It did happen. In the biography, there are a couple of chapters about Liu Shaoqi. I'm going to expand it in my next book. In 1962, he knew Mao was going to purge him after the Congress. So he started building his power base by stopping the famine, making himself popular among the party officials. Liu Shaoqi had been powerful enough to put up resistance. There was horse trading with Lin Biao and support for Mao. Mao used the Red Guards to create violence and terror from 1966 to silence Liu Shaoqi. His first victims were school teachers. I saw teachers being beaten up, denounced, driven to suicide. Mao didn't dislike teachers. He said to Edgar Snow that he'd like to be known as a great teacher. He was a school teacher in his youth. He used them because teachers were an obvious target to arouse the violence in young Red Guards. He spent years before the atmosphere was ripe for purging Liu Shaoqi.

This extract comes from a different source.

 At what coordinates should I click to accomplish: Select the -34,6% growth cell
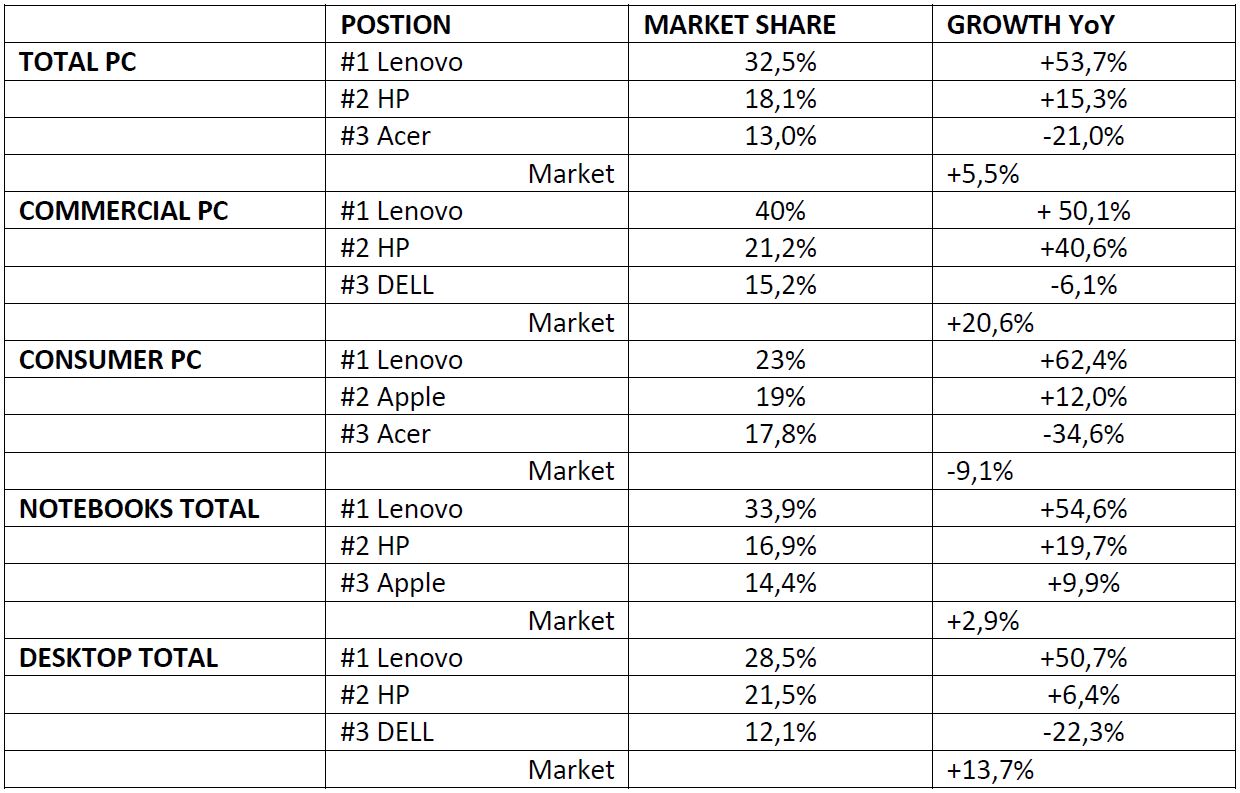click(1083, 434)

(00:34:09) - Great Leap Forward

Dwarkesh Patel 00:34:09

Maybe for context, let's talk about the Great Leap Forward. You mentioned around 40 million deaths. It's easy to see this as just a number. Can you make it concrete, describing the months-long agony of starvation and peasant life during the Great Leap Forward?

Jung Chang 00:34:49

During the Great Leap Forward, my family was privileged, so I didn't starve, but there was starvation around us. For example, a boy snatched bread from my mouth on my way to school. My father told me I was lucky; other children were starving. Our domestic help's family, classified as a landlord, suffered. Her entire family died, except for her. I remember her stories and the sight of her mother, skeletal and weak, expressing gratitude for her daughter being saved. My grandmother and the domestic help both cried. It conflicted with my indoctrination about the Communists. My father, feeling guilty, volunteered to stay in a village. He witnessed agonizing deaths, including a man collapsing in a paddy field. My father returned from the village seriously famished. Even in my privileged family, we all drank water infused with a seed grown in urine, supposed to provide nutrition. The adults starved to feed the children. Now, memoirs of China's super rich often mention their hunger during childhood in the villages. That hunger partly drove the desire for change.

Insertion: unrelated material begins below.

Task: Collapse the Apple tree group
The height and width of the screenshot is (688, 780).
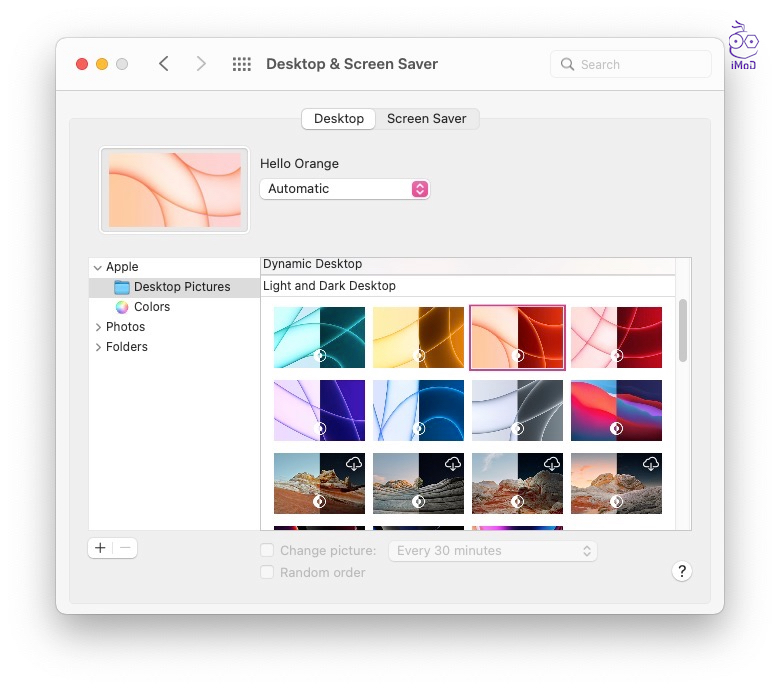Action: tap(98, 267)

Well, first of all, China, as you said, is still a Communist regime. For many years, that was underplayed, partly because the memory is fresh. In the 1980s and 90s, particularly, the memories were fresh. I think that was probably the main reason. And gradually, after that, the memories of pain were gradually fading. And particularly a generation, two generations, have grown up without suffering.

Given that there is no religion for people to worship, unlike any time in Chinese history, and before Mao, there was Confucianism. You could have something to hang on to. And then there was, I mean, which didn't obviously openly endorse violence and atrocities. It could sound quite attractive, which was why Mao's Little Red Book was invoked for a period in the West. So people hang on to that.

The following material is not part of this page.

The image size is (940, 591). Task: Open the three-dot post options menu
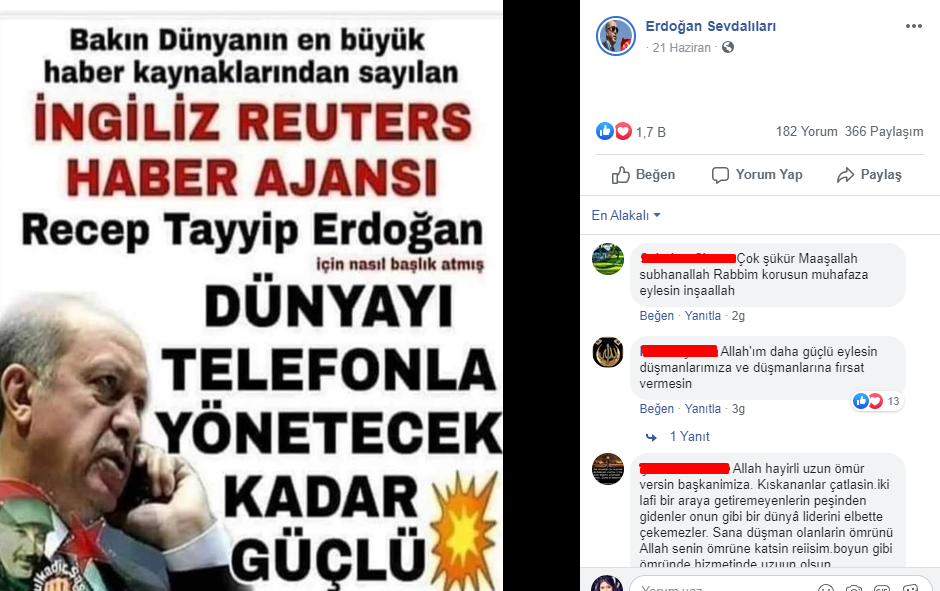pos(914,26)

In the post-Mao time, money was the god. A lot of people made money, but a lot of people also lost money. Not only lost money but were disadvantaged in this "money is god" society. In a society where there were no proper regulations and law, people who were not very savvy with money lost out. They were conned and so on. So there were some people who probably yearned for a simpler life where you were given what you were given. They wouldn't like to be starved, and they wouldn't like to be a political victim, but a lot of people could live a very simple life, more of just being fed. I mean, there may be a certain nostalgia, but the most important thing, of course, is the promotion of the regime, particularly since Xi came to power. You were taught from school all these lies about Mao. And so people grew up with this, regarding Mao as godlike. Back to my childhood.

(00:48:12) - Modern support of Mao

Dwarkesh Patel 00:48:12

Yeah. What has been the impact of your books? You know, Wild Swan sold 50 million copies. Your biography, Mao, is also a bestseller. I know they're banned in China, but have they secretly been able to access how, has that revised their understanding of their own history?

Jung Chang 00:48:29

Well, when these books were first published in the 1990s and the early 2000s, there were lots and lots of ways to get them into China. Hong Kong, for example, and Taiwan had pirated editions, of which there were many. But now, particularly since Mr. Xi came to power in 2012, 2013, China has a total clampdown on banned literature, and you could go to jail. For an official to possess these books, including mine, you could face ghastly punishment, which you don't want. And for the general population as well. When you enter China now, you see on the screen warnings of not to bring banned literature and particularly not books that say unflattering things about the previous revolutionary leaders or revolutionary martyrs. So a total clampdown forbidding people from doing research on history, trying to understand history, which created another generation of brainwashed people.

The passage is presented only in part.